Re: [PATCH v4 3/4] submodule: support running in multiple worktree setup

[Date Prev][Date Next][Thread Prev][Thread Next][Date Index][Thread Index]

 



On Tue, Jul 26, 2016 at 10:20 AM, Duy Nguyen <pclouds@xxxxxxxxx> wrote:
> On Tue, Jul 26, 2016 at 1:25 AM, Stefan Beller <sbeller@xxxxxxxxxx> wrote:
>> So what is the design philosophy in worktrees? How much independence does
>> one working tree have?
>
> git-worktree started out as an alternative for git-stash: hmm.. i need
> to make some changes in another branch, okay let's leave this worktree
> (with all its messy stuff) as-is, create another worktree, make those
> changes, then delete the worktree and go back here. There's already
> another way of doing that without git-stash: you clone the repo, fix
> your stuff, push back and delete the new repo.
>
> I know I have not really answered your questions. But I think it gives
> an idea what are the typical use cases for multiple worktrees. How
> much independence would need to be decided case-by-case, I think.

Thanks!


>
>> So here is what I did:
>>  *  s/git submodule init/git submodule update --init/
>>  * added a test_pause to the last test on the last line
>>  * Then:
>>
>> $ find . |grep da5e6058
>> ./addtest/.git/modules/submod/objects/08/da5e6058267d6be703ae058d173ce38ed53066
>> ./addtest/.git/worktrees/super-elsewhere/modules/submod/objects/08/da5e6058267d6be703ae058d173ce38ed53066
>> ./addtest/.git/worktrees/super-elsewhere/modules/submod2/objects/08/da5e6058267d6be703ae058d173ce38ed53066
>> ./.git/objects/08/da5e6058267d6be703ae058d173ce38ed53066
>>
>> The last entry is the "upstream" for the addtest clone, so that is fine.
>> However inside the ./addtest/ (and its worktrees, which currently are
>> embedded in there?) we only want to have one object store for a given
>> submodule?
>
> How to store stuff in .git is the implementation details that the user
> does not care about.

They do unfortunately. :(
Some teams here are trying to migrate from the repo[1] tool to submodules,
and they usually have large code bases. (e.g. The Android Open Source
Project[2], put into a superproject has a .git dir size of 17G. The
17G are partitioned as follows:

.../.git$ du --max-depth=1 -h
    44K ./hooks
    32K ./refs
    36K ./logs
    17G ./modules
    4.0K ./branches
    8.0K ./info
    4.7M ./objects
    17G .

i.e. roughly all in submodules.

So our users do care about both what is on disk, as well
as what goes over the wire (network traffic).

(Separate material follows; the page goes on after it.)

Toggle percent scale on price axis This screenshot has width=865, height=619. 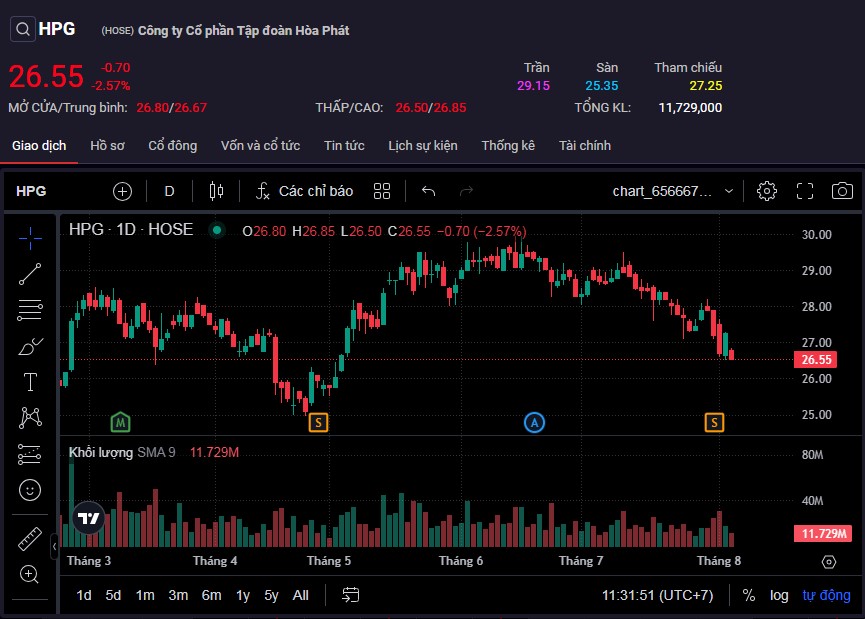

My sudden interest in worktrees came up when I learned the
`--reference` flag for submodule operations is broken for
our use case, and instead of fixing the `--reference` flag,
I think the worktree approach is generally saner (i.e. with the
references you may have nasty gc issues IIUC, but in the
worktree world gc knows about all the working trees, detached
heads and branches.)

[1] https://source.android.com/source/developing.html
[2] https://android.googlesource.com/

> As long as we keep the behavior the same (they
> can still "git submodule init" and stuff in the new worktree), sharing
> the same object store makes sense (pros: lower disk consumption, cons:
> none).

So I think the current workflow for submodules
may need some redesign anyway as the submodule
commands were designed with a strict "one working
tree only" assumption.

Submodule URLs  are stored in 3 places:
 A) In the .gitmodules file of the superproject
 B) In the option submodule.<name>.URL in the superproject
 C) In the remote.origin.URL in the submodule

A) is a recommendation from the superproject to make life
of downstream easier to find and setup the whole thing.
You can ignore that if you want, though generally a caring
upstream provides good URLs here.

C) is where we actually fetch from (and hope it has all
the sha1s that are recorded as gitlinks in the superproejct)

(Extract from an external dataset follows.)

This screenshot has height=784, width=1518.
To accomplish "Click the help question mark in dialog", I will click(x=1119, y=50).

B) seems like a hack to enable the workflow as below:

Current workflow for handling submodule URLs:
 1) Clone the superproject
 2) Run git submodule init on desired submodules
 3) Inspect .git/config to see if any submodule URL needs adaption
 4) Run git submodule update to obtain the submodules from
    the configured place
 5) In case of superproject adapting the URL
    -> git submodule sync, which overwrites the submodule.<name>.URL in the
    superprojects .git/config as well as configuring the
remote."$remote".url in the submodule
 6) In case of users desire to change the URL
    -> No one command to solve it; possible workaround: edit
    .gitmodules and git submodule sync, or configure  the submodule.<name>.URL
    in the superprojects .git/config as well as configuring the
remote."$remote".url in
    the submodule separately. Although just changing the submodules remote works
    just as well (until you remove and re-clone the submodule)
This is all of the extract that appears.